George Zipf compiló estadísticas de la frecuencia de cada palabra usada en inglés, y descubrió que la más usada “the” era dos veces más frecuente que la segunda más usada “be”, tres veces más frecuente que la tercera más usada “to”, cuatro veces más frecuente que la cuarta más usada “of”, etcétera. A partir de ese descubrimiento, estableció en 1935 una fórmula matemática (llamada hoy Ley de Zipf), y comprobó que era válida en varios idiomas. Para explicar el hecho, propuso en 1949 un “principio del menor esfuerzo” en su libro Human Behavior and the Principle of Least Effort. Una ilustración de este principio es que las palabras largas se usan menos que las cortas.
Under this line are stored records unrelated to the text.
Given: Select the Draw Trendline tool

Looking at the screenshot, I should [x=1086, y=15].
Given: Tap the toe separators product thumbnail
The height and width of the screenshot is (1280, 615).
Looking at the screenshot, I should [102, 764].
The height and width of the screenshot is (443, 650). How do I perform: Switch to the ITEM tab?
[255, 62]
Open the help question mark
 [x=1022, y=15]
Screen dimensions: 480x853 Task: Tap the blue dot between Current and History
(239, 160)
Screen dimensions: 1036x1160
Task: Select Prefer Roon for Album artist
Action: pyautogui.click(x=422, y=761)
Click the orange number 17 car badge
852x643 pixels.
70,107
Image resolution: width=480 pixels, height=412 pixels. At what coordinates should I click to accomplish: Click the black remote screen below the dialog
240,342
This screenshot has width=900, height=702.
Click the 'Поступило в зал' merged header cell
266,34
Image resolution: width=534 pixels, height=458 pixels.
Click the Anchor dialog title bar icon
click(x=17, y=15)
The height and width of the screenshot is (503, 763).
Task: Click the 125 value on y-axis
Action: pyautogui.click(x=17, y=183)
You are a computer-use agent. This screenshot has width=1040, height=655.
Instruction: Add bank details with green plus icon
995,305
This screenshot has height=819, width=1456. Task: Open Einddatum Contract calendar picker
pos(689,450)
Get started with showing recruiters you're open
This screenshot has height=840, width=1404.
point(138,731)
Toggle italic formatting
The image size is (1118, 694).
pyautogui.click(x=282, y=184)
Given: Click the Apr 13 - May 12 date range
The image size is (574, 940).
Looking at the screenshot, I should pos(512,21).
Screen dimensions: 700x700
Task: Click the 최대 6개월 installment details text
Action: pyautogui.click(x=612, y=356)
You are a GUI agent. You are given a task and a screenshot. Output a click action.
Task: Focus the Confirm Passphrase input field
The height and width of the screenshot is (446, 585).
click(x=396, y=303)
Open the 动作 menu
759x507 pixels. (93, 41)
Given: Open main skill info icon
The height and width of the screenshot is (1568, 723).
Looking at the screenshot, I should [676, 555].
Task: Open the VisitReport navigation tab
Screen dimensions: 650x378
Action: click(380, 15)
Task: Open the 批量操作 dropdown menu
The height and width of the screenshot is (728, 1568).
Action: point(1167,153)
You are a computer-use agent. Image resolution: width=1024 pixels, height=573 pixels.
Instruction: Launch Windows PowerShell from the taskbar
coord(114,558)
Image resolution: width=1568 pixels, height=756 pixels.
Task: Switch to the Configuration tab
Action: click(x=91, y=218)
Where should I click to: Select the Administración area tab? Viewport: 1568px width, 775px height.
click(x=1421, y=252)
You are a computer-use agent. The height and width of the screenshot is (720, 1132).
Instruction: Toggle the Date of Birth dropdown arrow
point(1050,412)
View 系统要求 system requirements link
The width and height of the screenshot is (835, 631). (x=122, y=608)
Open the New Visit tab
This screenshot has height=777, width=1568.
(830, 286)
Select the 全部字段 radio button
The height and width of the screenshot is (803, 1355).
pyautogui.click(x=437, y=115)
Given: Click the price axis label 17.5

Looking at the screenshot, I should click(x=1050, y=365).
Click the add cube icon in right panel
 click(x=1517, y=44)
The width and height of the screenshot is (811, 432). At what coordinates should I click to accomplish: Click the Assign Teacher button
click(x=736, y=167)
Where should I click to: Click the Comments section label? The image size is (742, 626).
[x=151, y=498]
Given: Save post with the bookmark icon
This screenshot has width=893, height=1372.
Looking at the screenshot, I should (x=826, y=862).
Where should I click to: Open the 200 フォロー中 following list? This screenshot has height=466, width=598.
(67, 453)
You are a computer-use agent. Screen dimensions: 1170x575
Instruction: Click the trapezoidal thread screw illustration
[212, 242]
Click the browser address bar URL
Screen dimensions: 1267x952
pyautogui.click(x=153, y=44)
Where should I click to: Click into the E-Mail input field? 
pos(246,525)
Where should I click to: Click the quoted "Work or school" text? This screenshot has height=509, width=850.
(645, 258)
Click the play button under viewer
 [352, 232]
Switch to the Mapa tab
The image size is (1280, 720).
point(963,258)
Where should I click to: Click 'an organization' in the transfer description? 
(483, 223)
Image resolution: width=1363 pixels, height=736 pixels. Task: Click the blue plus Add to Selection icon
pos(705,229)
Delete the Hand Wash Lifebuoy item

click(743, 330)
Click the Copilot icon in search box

O se recortan, creando apócopes: palabras mochas de las que se dice el comienzo, pero no el final, sobrentendido: bici, foto, Tere.

Ramón Ferrer i Cancho y Ricard V. Solé, en un análisis del costo combinado del hablante y el oyente para que el mensaje pase bien, confirman el principio señalado por Zipf (“Least Effort and the Origins of Scaling in Human Language”, Proceedings of the National Academy of Sciences of the USA, vol. 100, n. 3, pp. 788-791, 4 de febrero de 2003). En un telegrama, simplificar reducía el costo para el que lo enviaba, pero lo aumentaba para el que lo recibía: tenía que imaginarse las palabras omitidas, suponer el contexto, resolver las ambigüedades. La claridad le cuesta al que escribe, en beneficio del que lee. La claridad óptima es la que reduce al mínimo la suma del costo para ambas partes.

Hay precisiones necesarias y hasta redundancias necesarias para que algo quede claro y diga lo que quiere decir. Pero las innecesarias (“los ciudadanos y las ciudadanas”, “las y los jóvenes”) son un retroceso, no un avance.